Témoignages

TOUS LES MADELINOTS CONNAISSENT L’HISTOIRE DU PONCHON :
ce baril de mélasse affublé d’une voile avec l’inscription « Winter Magdalen mail » brodée dessus.
Avec à son bord des lettres : témoignages d’existences en péril, des demandes d’aide, des prières, d’ultimes nouvelles données aux gens de la grand’ terre.
L’histoire, comme on le sait, se termine bien : le Ponchon aboutit au Cap-Breton, et les Madelinots sauvés de l’isolement et du drame qu’auraient pu causer une épidémie ou une famine…
Alcide Gaudet, l’initiateur de cette entreprise était mon arrière-grand-père.
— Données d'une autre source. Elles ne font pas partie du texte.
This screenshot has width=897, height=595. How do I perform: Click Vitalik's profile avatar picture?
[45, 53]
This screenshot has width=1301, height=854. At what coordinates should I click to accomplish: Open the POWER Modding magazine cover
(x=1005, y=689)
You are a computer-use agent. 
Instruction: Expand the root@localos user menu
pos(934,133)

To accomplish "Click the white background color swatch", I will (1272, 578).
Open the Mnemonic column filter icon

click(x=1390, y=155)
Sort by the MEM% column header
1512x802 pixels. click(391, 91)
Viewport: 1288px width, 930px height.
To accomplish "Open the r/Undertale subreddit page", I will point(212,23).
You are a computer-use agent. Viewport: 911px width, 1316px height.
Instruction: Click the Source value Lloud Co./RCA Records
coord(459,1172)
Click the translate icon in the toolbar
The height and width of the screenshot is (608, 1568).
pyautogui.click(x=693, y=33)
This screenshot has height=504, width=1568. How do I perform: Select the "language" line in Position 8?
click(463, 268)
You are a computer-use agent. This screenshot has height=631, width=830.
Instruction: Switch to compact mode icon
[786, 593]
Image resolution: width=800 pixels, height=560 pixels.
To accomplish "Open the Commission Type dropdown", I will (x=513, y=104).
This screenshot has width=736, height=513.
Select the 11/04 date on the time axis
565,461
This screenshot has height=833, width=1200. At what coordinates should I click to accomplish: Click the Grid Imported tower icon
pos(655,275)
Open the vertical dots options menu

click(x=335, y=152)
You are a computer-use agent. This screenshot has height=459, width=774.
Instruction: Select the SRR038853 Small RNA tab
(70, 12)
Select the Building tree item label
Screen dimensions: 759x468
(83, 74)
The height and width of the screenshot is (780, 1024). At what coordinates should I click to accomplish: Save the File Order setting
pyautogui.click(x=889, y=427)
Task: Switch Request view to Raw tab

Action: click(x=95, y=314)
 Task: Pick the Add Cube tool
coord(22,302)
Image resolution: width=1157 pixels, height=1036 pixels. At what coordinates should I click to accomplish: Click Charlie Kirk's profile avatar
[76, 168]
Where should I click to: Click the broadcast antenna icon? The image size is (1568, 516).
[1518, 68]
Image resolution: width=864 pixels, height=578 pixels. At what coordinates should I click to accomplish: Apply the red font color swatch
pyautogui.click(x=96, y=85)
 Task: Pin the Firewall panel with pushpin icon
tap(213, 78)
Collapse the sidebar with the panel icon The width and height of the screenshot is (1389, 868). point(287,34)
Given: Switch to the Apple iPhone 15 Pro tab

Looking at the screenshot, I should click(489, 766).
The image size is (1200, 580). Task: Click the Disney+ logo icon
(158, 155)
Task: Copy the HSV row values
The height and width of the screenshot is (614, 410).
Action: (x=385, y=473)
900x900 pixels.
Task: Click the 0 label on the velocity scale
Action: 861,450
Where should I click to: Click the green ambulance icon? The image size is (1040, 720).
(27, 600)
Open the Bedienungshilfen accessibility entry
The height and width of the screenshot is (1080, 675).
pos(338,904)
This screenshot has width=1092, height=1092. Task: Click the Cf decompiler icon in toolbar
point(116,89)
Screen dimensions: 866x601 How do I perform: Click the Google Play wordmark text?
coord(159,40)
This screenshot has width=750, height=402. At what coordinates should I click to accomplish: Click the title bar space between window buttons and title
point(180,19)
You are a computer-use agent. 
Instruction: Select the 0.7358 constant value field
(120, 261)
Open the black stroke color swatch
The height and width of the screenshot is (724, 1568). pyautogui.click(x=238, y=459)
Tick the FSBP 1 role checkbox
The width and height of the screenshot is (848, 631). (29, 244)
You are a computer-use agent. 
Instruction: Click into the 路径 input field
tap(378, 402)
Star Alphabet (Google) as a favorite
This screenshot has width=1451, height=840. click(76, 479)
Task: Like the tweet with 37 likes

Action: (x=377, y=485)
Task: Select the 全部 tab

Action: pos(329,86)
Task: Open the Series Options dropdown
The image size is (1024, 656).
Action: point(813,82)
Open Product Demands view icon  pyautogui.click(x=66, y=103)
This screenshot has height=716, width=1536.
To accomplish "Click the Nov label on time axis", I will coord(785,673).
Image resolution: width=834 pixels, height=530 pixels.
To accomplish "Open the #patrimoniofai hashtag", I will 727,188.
Sa plus vieille fille, Rose-Délima allait devenir mère supérieure aux ÎIes et porter le nom de mère Saint-Alcide. On lui doit notamment la pièce
« Il existe un coin charmant ».
Mon père ayant, comme vous le savez, hérité de ce prénom quasi mythologique dans ma famille, disons que j’ai grandi bercé par cette histoire. La bonne fortune à laquelle il faut parfois faire appel, une bouteille à la mer, chargée de l’espoir que les vagues et les vents de bon augure se chargeront de nous.
Voici que cette crise sanitaire, avec son lot d’incertitudes et d’angoisses, place toute la population mondiale en isolement.

Chacun sur son île, on essaye de garder courage.

Pour les Madelinots, dont l’isolement géographique présente d’énormes défis, les gens sont non seulement coupés du continent, mais pire encore, coupés les uns des autres.
C’est dans ce contexte que le Ponchon revient comme l’écho de l’espoir qui remonte de nos racines.